A saúde reprodutiva masculina costuma ser cercada de mitos e conselhos passados de geração em geração. Muitos homens acreditam que economizar o estoque de espermatozoides por vários dias aumenta as chances de sucesso na concepção.
No entanto, descobertas científicas recentes trazem uma perspectiva diferente sobre como o corpo gerencia essas células. Pesquisadores da Universidade de Oxford conduziram uma análise profunda sobre o impacto da frequência da ejaculação na qualidade do sêmen. O estudo avaliou dados de 115 pesquisas anteriores que envolveram quase 55 mil homens.
Os resultados indicam que o hábito da masturbação frequente ou do sexo regular pode atuar como um mecanismo de renovação. O pensamento tradicional de que a abstinência fortalece o sêmen foca apenas na quantidade bruta de células, mas ignora a funcionalidade delas. Quando os espermatozoides ficam armazenados por períodos prolongados, eles começam a enfrentar um processo de degradação natural dentro do corpo.
O impacto da renovação constante
A pesquisa observou indicadores fundamentais como a motilidade, que é a capacidade de movimentação do espermatozoide, e a viabilidade, que indica a porcentagem de células vivas em uma amostra. Ambos os critérios apresentaram queda conforme o tempo de abstinência aumentava. Além disso, os cientistas notaram que longos intervalos sem ejaculação estavam associados a um maior índice de danos no DNA das células reprodutivas.
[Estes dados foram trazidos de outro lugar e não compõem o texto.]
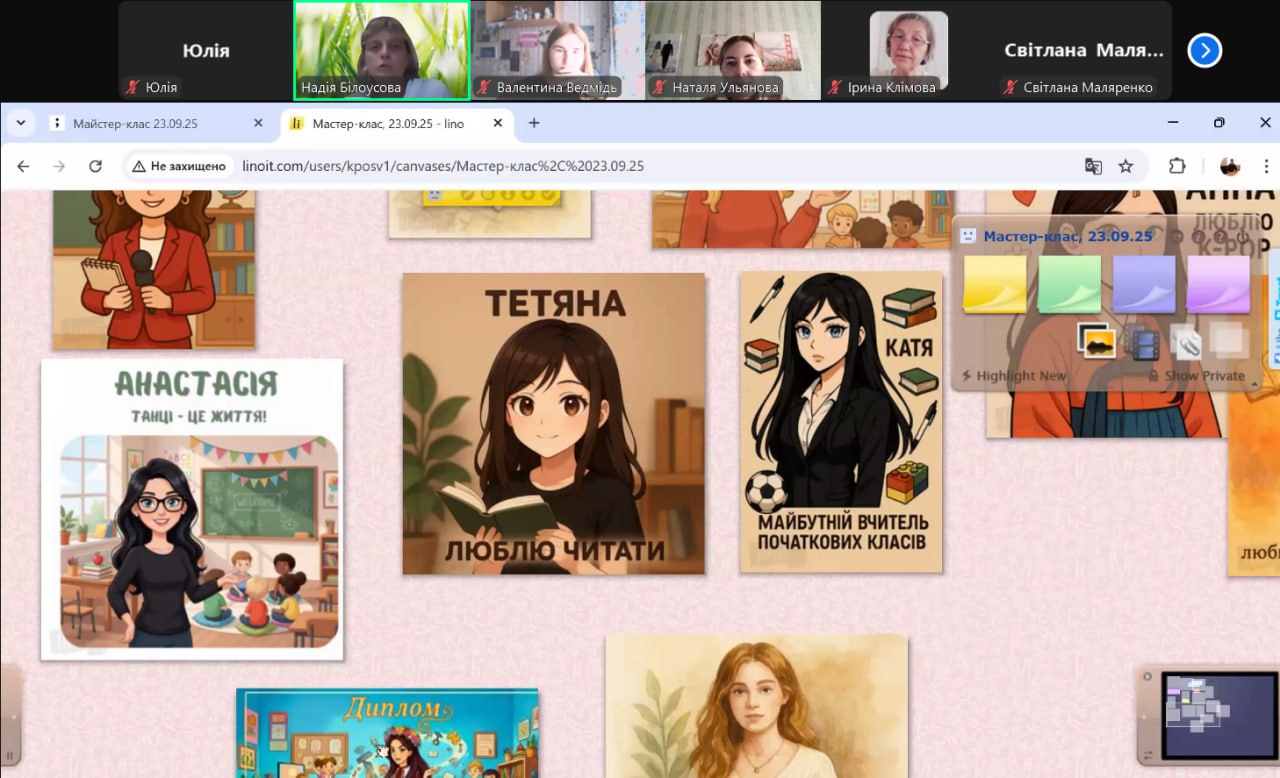Reload the linoit canvas page

click(x=95, y=166)
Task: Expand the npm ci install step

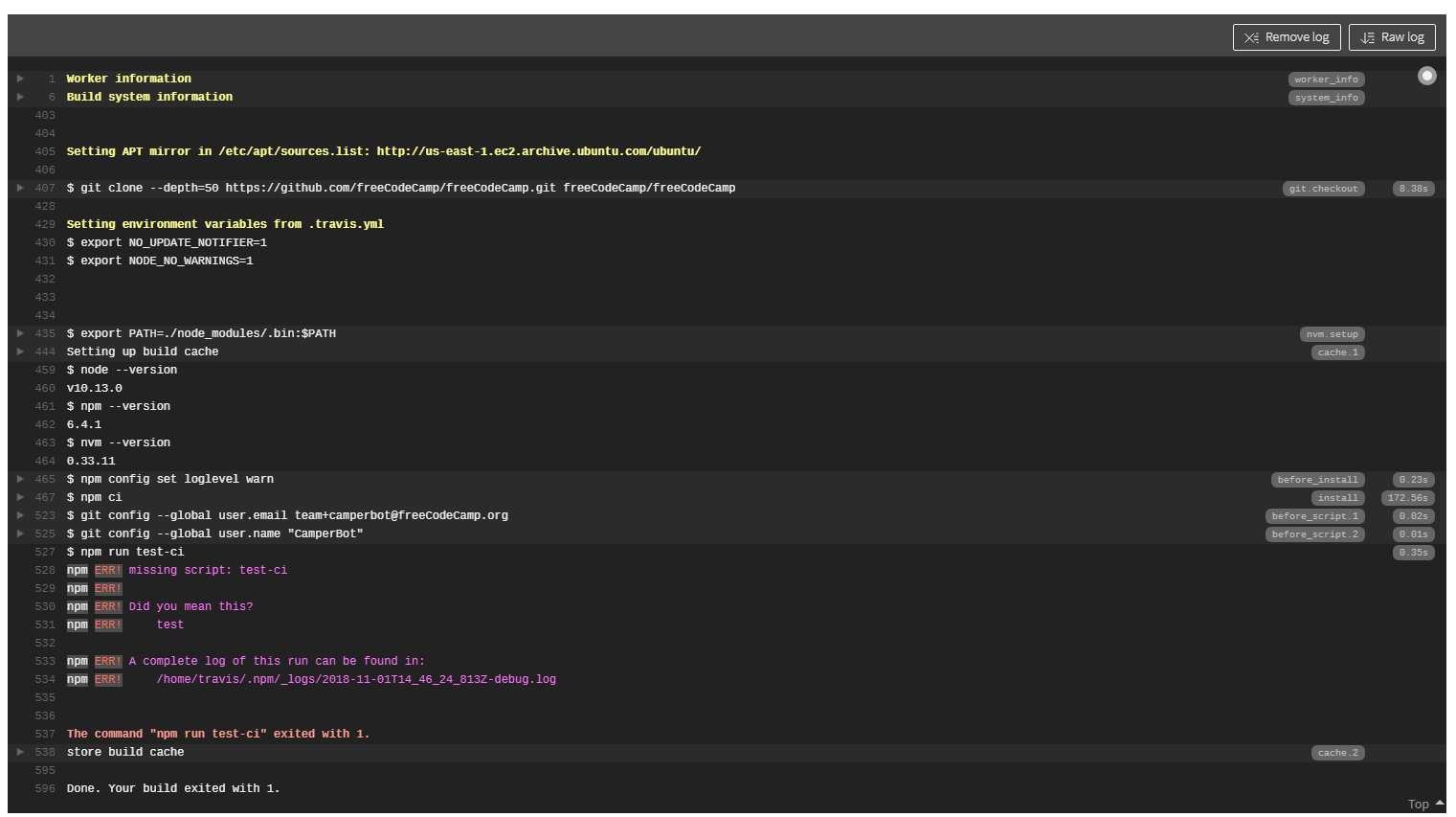Action: click(20, 497)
Essa deterioração ocorre em parte devido ao estresse oxidativo. Esse fenômeno funciona como uma espécie de ferrugem biológica que ataca as células ao longo do tempo. Outro fator determinante é o esgotamento energético.
Como os espermatozoides são células altamente ativas, eles consomem muita energia. Se permanecerem guardados por muito tempo, perdem o fôlego necessário para realizar sua função principal. Manter o sistema em movimento ajuda a descartar as células velhas e danificadas, abrindo espaço para uma produção nova e mais vigorosa.
Fatores biológicos e médicos da fertilidade
Apesar das novas evidências, as diretrizes médicas atuais ainda sugerem um período de dois a sete dias de abstinência antes de exames de laboratório ou procedimentos de fertilização in vitro. O conflito entre o volume de sêmen e a qualidade individual de cada espermatozoide é o que move o debate científico atual. Enquanto a abstinência aumenta o volume total, a frequência parece garantir que os soldados estejam em melhor forma física.
Além da frequência da ejaculação, outros problemas de saúde influenciam diretamente esses números. De acordo com médicos especializados no tema, a causa mais comum de infertilidade masculina é a varicocele.
Trata-se da presença de veias inchadas no escroto. Essas veias dilatadas podem prejudicar tanto a fabricação dos espermatozoides quanto a capacidade de locomoção deles. Isso mostra que, embora o estilo de vida e a frequência da atividade sexual contem muito, a estrutura física do sistema reprodutor também desempenha um papel crucial na saúde fértil do homem.